Written task 1 |
Copy the part of the device fabrication text starting at "We procured all" and ending at "is as follows.".
++++ Text shown
We procured all organic materials commercially and utilized them in their as-received state. As illustrated in Figure 1a–d, the structural diagrams of the NIR OPTs with various active layer configurations were given and denoted as Dev-A, Dev-B, Dev-C, and Dev-D, respectively. These devices were constructed with a bottom-gate top-contact geometry. The procedure for device fabrication is as follows.

PbPc, pentacene, and C₆₀ were purchased from Sigma-Aldrich Ltd. and used as received. Before deposition, these organic small-molecule materials were purified via sublimation. A heavily doped n-type Si wafer was employed as the gate electrode, on which there is a thermally grown SiO₂ layer (C_i = 3.2 nF/cm²) serving as the gate dielectric. To prepare the wafers for further processing, the wafers underwent a thorough cleaning procedure involving ultrasonic treatment with acetone, ethanol, and de-ionized water for 8 min each. Subsequently, the wafers were dried using high-purity N₂ gas and further baked in an oven at 60 °C for 20 min. Following the previous steps, a monolayer of octadecyltrichlorosilane was self-assembled through vacuum sublimation at 120 °C for 2 h in a vacuum oven. For the fabrication of the active layer in each device, distinct organic films (PbPc (20 nm), pentacene (30 nm)/PbPc (20 nm), C₆₀ (30 nm)/PbPc (20 nm), pentacene (30 nm)/PbPc (20 nm)/C₆₀ (20 nm)) were deposited via thermal evaporation under a vacuum environment (3.0 × 10⁻⁴ Pa). The deposition rate was maintained at 0.2–0.3 Å/s, monitored using a quartz crystal oscillator. Subsequently, Au source and drain electrodes were vacuum deposited to define a channel length/width of 50 μm/3 mm by using a shadow mask.

All the measurements were taken at room temperature. The thickness of the organic films underwent assessment using a profile meter (Veeco Dektak 8). The electrical properties of the devices were evaluated with an organic semiconductor measurement system. In terms of optical absorption analysis, thin films of pentacene (30 nm), C₆₀ (30 nm), PbPc (20 nm), pentacene (30 nm)/PbPc (20 nm), C₆₀ (30 nm)/PbPc (20 nm), and pentacene (30 nm)/PbPc (20 nm)/C₆₀ (20 nm) were deposited through vacuum evaporation onto cleaned quartz substrates. Subsequently, the absorption spectra of these films were recorded using a Lambda 950 spectrometer (PerkinElmer). To realize top illumination, a laser diode with an emission centered at 850 nm and a power density of 720 mW/cm² was employed, and the light power can be adjusted with neutral density filters.
++++++++
Written task 2 |
In the records, give the lines starting at the line containing "How do I perform: Open" and ending at the line containing "coord(147,317)" again, with "dropdown" changed to "menu" and nothing else altered. Omit the pictures.
++++ Records supplied
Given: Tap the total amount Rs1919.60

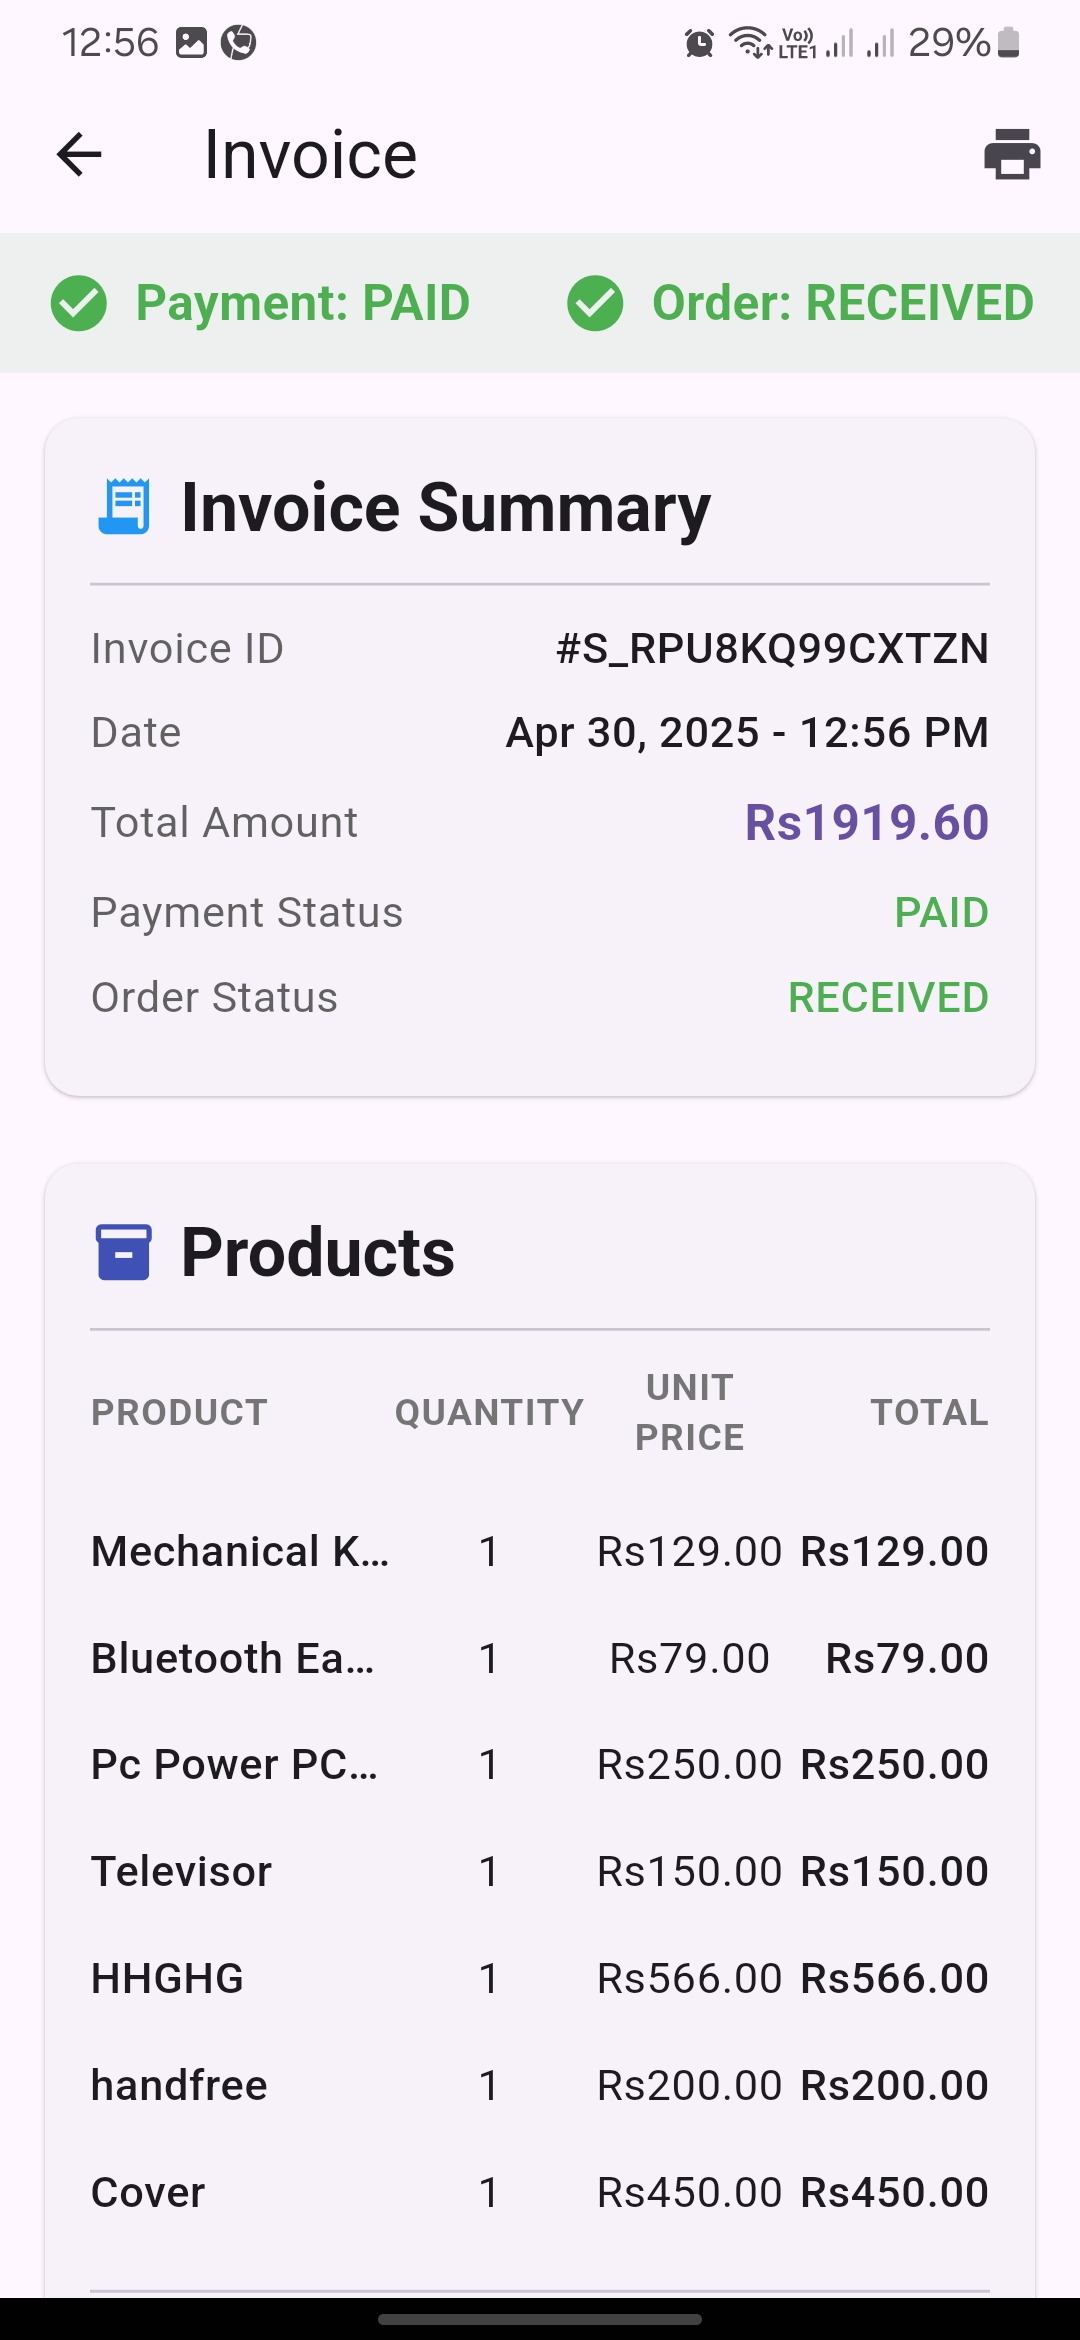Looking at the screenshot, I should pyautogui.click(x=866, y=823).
++++++++
++++ Records supplied
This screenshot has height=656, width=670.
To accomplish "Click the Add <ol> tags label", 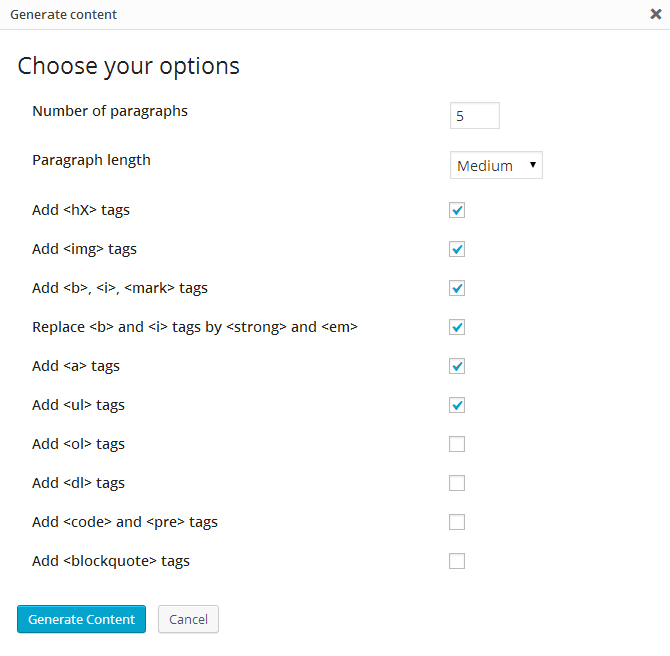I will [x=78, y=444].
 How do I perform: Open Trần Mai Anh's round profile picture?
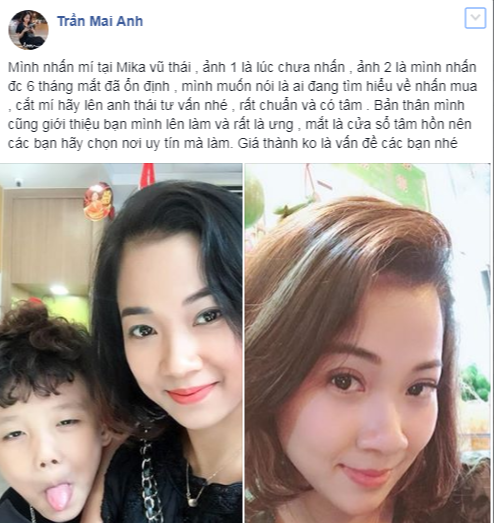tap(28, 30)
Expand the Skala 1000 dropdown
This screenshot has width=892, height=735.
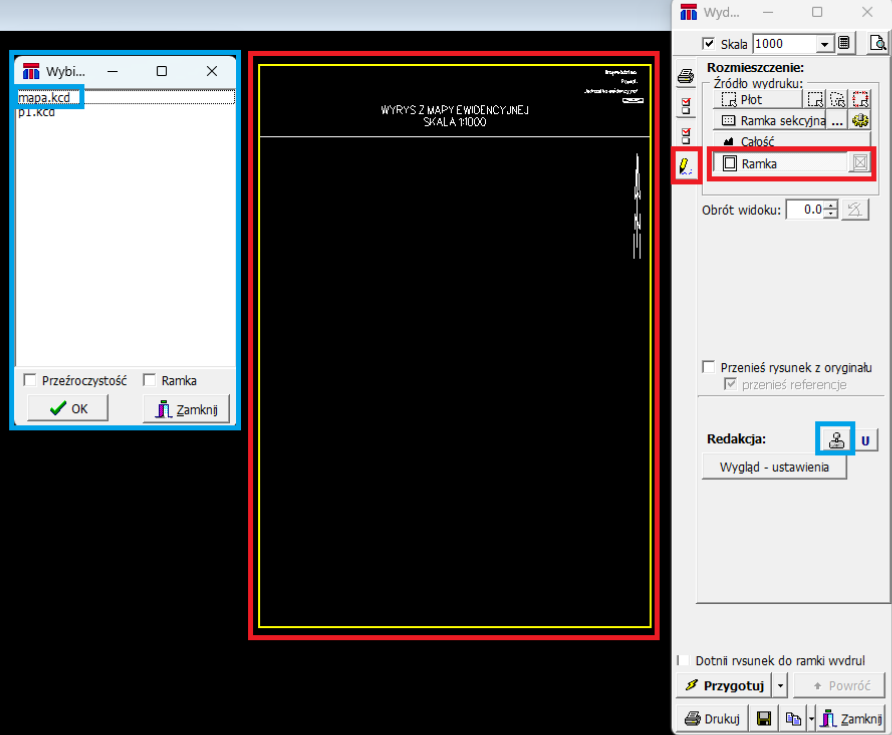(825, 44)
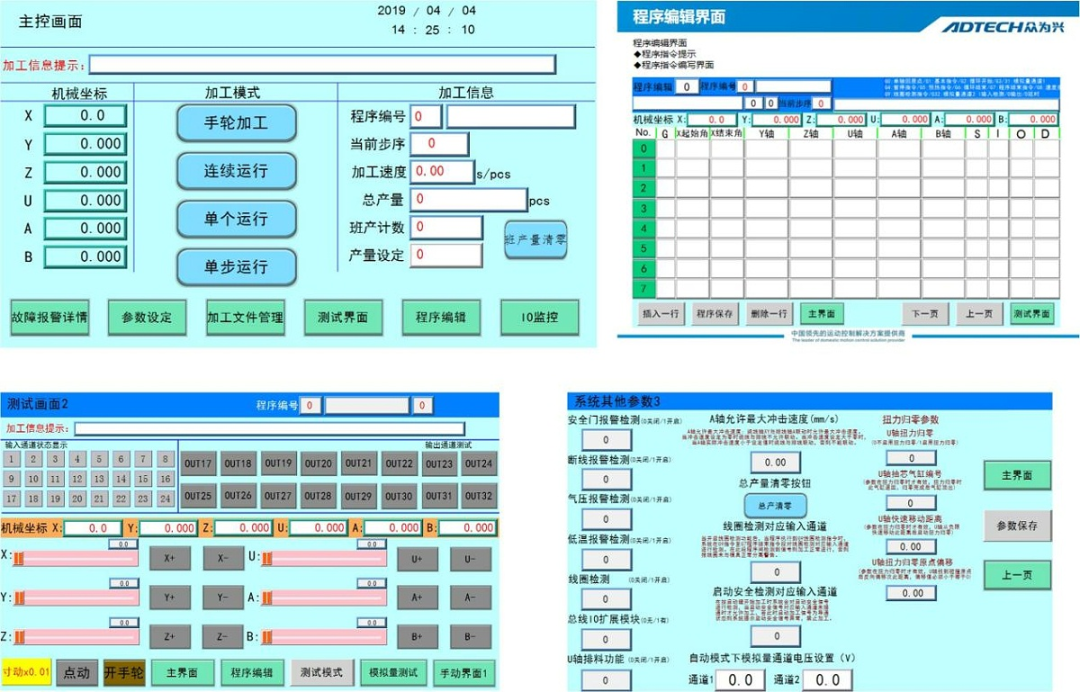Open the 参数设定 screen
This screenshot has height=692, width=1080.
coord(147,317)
++++++++
++++ Records supplied
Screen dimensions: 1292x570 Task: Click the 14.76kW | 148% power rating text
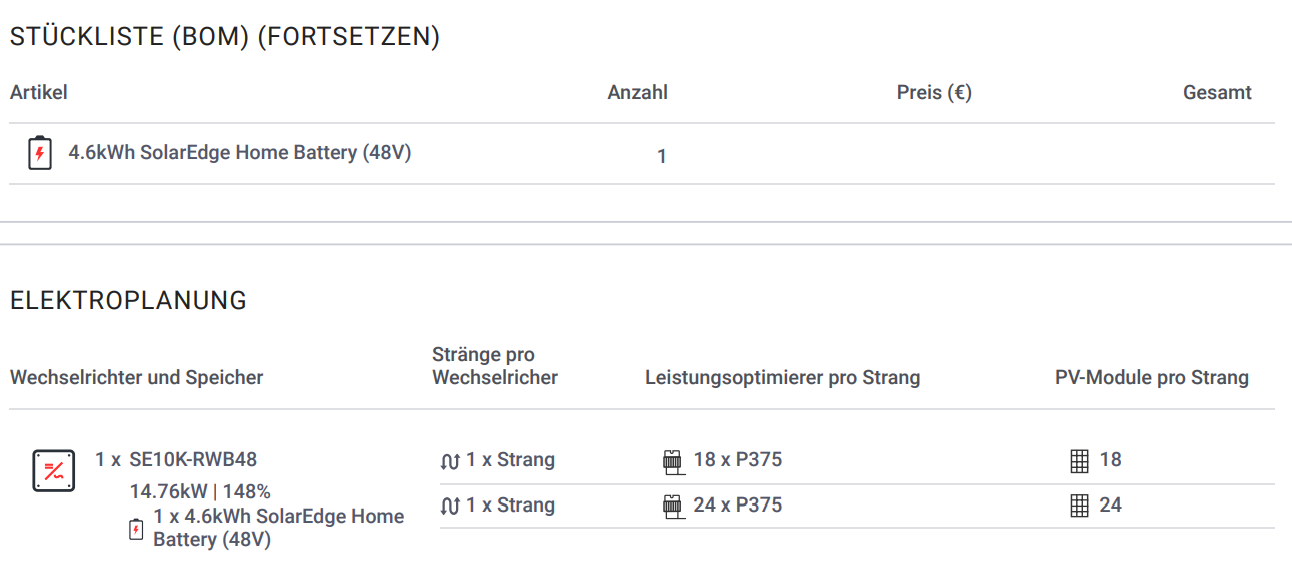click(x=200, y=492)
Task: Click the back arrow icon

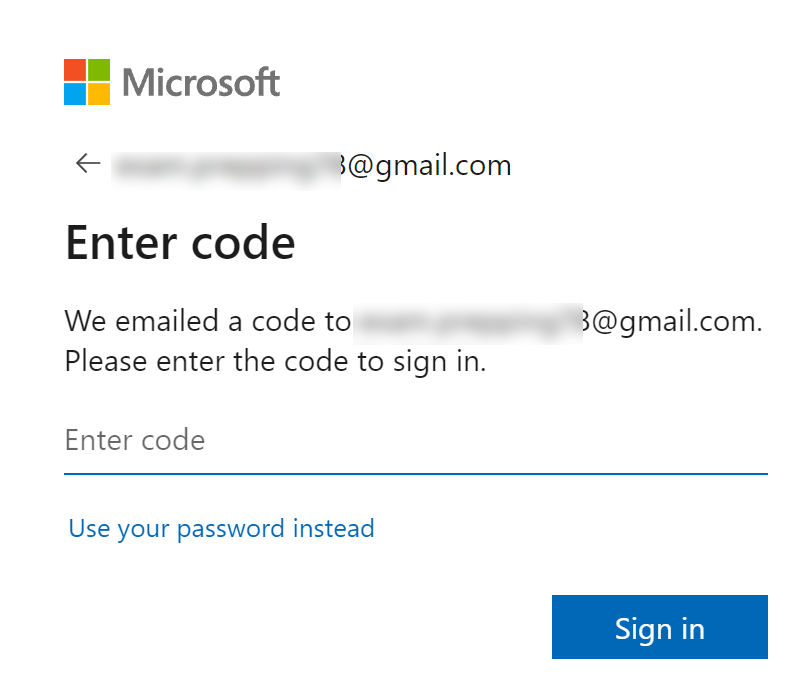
++++++++
Expected output 1 |
We procured all organic materials commercially and utilized them in their as-received state. As illustrated in Figure 1a–d, the structural diagrams of the NIR OPTs with various active layer configurations were given and denoted as Dev-A, Dev-B, Dev-C, and Dev-D, respectively. These devices were constructed with a bottom-gate top-contact geometry. The procedure for device fabrication is as follows.

Expected output 2 |
 How do I perform: Open Trần Mai Anh's round profile picture?
tap(28, 30)
Expand the Skala 1000 menu
This screenshot has width=892, height=735.
(825, 44)
Open the 参数设定 screen
This screenshot has height=692, width=1080.
coord(147,317)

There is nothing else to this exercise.